Monday, June 25, 2012

Life by the River

Living on a coastal river is a very different experience than living on a river in other places.  One thing is that coastal river are often very wide.  The river near where we live is close to two miles wide.

While rain often causes flooding along rivers that are in the hill country or the mountains, if you live on a coastal river that is close to the ocean, the tide can often take care of a lot of problems.

In the summer of 2010 I wrote a piece called How to Enjoy a Coastal River.  Now that I look back at it, I was only beginning to understand the White Oak River when I wrote that post.

It is no joke to say that a lot of water has flowed under the bridge since the summer of 2010.  In September of 2010, we had a freak rain storm in Bluewater Cove, the subdivision where we live.  We got over twenty inches of rain in less than twenty-four hours.

I have seen the Roanoke River where we lived in the mountains have serious flooding with less than half that amount of rain.  Fortunately for us the day we got the twenty-plus inches of rain on the coast, it came just as the tide was reaching its peak.  As soon as the tide turned, the high water at my dock started dropping even as the rain continued.

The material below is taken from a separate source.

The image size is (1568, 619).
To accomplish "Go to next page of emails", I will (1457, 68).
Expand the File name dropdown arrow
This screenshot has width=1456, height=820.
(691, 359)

That the tide could take away all that water left a lasting impression on me.  Still the river had other lessons to teach.  In August of 2011, Hurricane Irene came for a visit.

Irene was an impressive storm, but our area came through in good shape.  Our power was out less than four hours.  The day after Irene came through the area, we went over to Emerald Isle and enjoyed ice cream cones.  I am certainly not belittling the power of hurricanes in saying we managed to survive in "good shape."   Another day things could have been different.

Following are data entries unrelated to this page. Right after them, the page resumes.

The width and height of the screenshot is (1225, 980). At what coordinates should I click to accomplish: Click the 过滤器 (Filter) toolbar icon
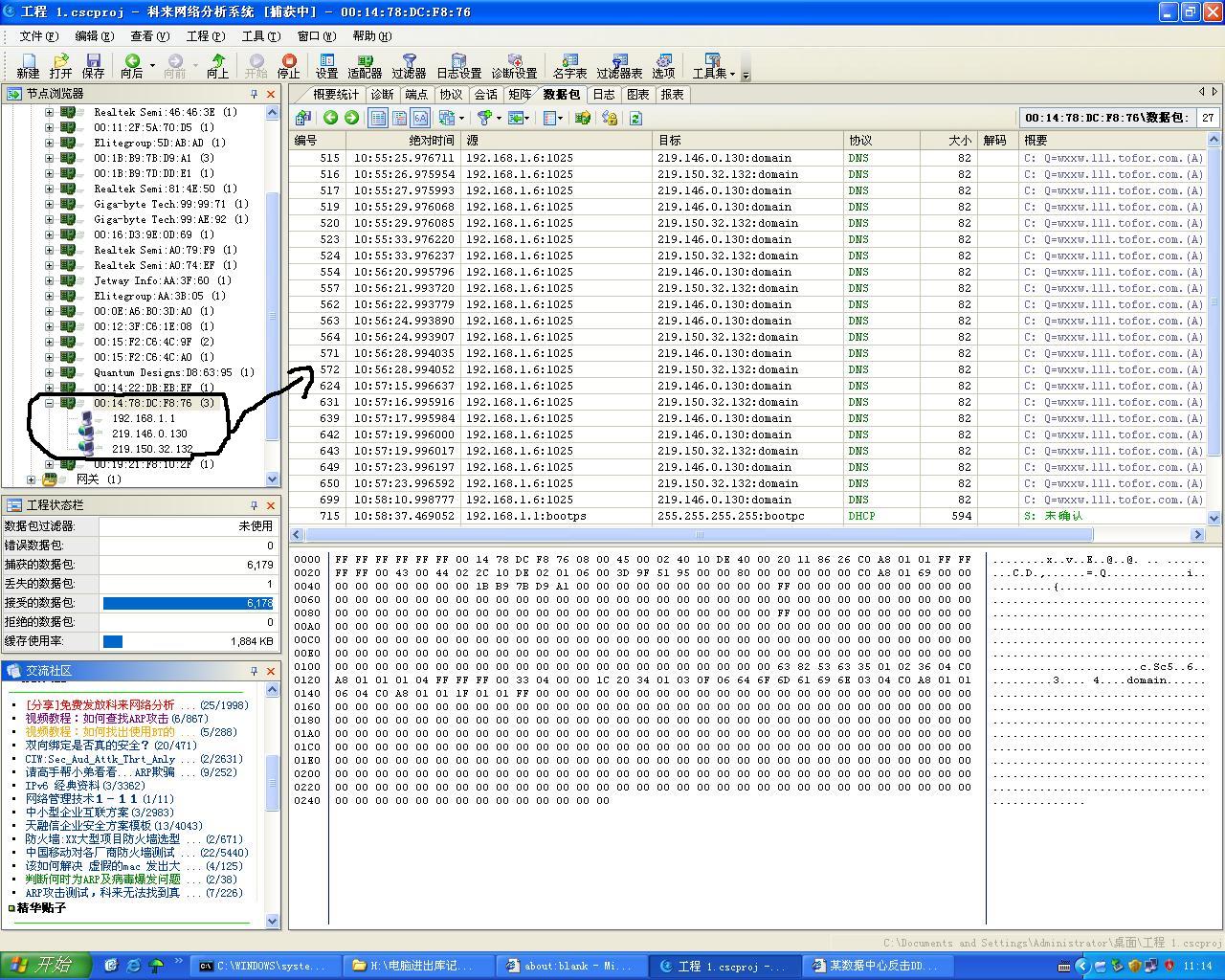409,65
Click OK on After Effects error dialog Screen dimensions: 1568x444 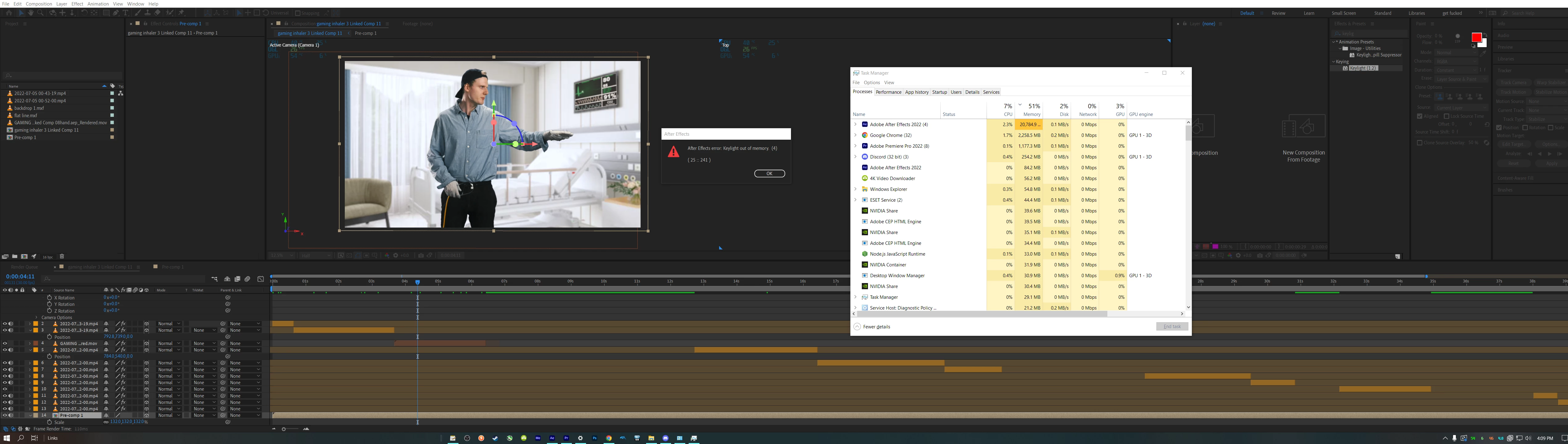click(x=769, y=174)
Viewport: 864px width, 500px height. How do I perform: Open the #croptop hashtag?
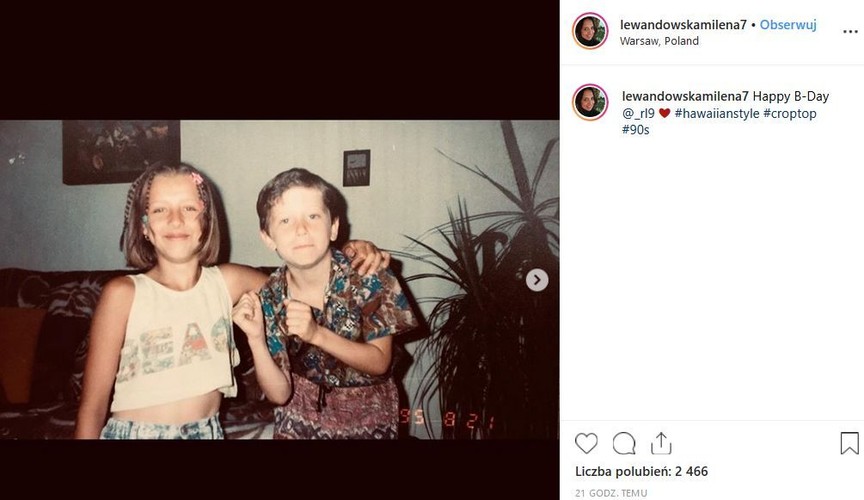click(789, 113)
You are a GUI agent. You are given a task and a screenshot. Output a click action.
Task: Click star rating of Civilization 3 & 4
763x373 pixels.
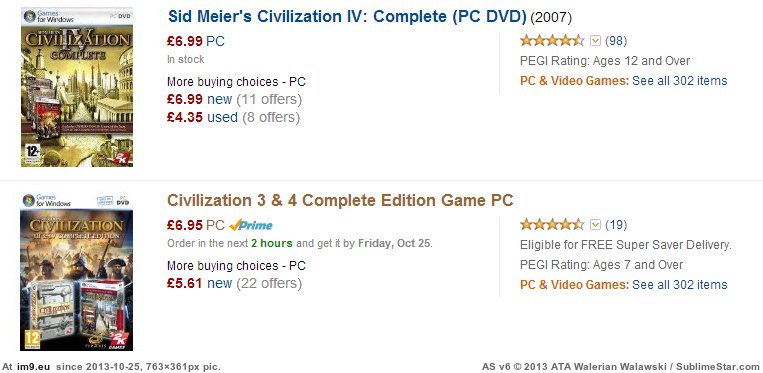pyautogui.click(x=552, y=225)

However, hurricanes are not strangers to the area.  People try not to have too many trees close to their homes here.   People in areas that are flood prone have foundations that let waters move through them.  Fortunately our beaches and marshes have not been over developed.  There is plenty of vegetation on Emerald Isle compared to many other coastal areas.

Our geography also helps us a little.  Just a little north and east of us, the Neuse River is much more subject to flooding because there is no land mass to slow the water of Pamlico Sound from blowing into the Neuse when conditions area right.

Even with these advantages life on the river has still been full of surprises.  On May 30, 2012 a very rare event happened.  We were brushed by a tornado.   Before May 30, I had heard that tornadoes normally dissipate as they approach the ocean waters.  It turns our that while it is very rare, we can have tornadoes just like the rare tornado that visited our friends in the mountains by Pulaski, Virginia.  Fortunately both in Pulaski and here in Peletier no one died from the tornadoes.  Our tornado lasted less than a minute.

The lessons of the last few years have taught me to prepare for the worst while hoping for the best.  No matter where we live, we all live close to very powerful forces of nature.  Those forces are closer than we care to admit.  We just have to realize that we cannot control mother nature.

In spite of getting a close hand look at the power of nature, I would not trade where we live for any of the many places that we have lived or even the ones that we have visited.  There is incredible scenic beauty here on the coast.  While there are times to be very respectful of the forces that surround us, there are other times when it almost seems that nature opens its arms for us.

The third week in April of 2012 I anchored my kayak in the middle of our river.  Sitting there are the oyster rocks, it was hard to think of a more peaceful place.  Especially one that can so easily renew your appreciation of the world where we live.

It often seems like our world along the Southern Outer Banks of North Carolina is one which has no walls.  There are times that the water, the horizon and the sky seem to merge in a world of blue.

Because our water is so accessible, it is a big part of our life.  The morning of June 25, 2012 on my boat ride down river I saw hardly any ripples.   The same river nine hours later is a mass of white caps and foam.  The morning river ride was a wonderful pleasure.  Yet even I wouldn't challenge the river and its impressive whitecaps later in the day.

Respecting the weather and the water comes naturally when you have seen the awesome power that mother nature can unleash.  That the calm water pictured in the post can have whitecaps on it in the same day is just one of the wonders of being alive.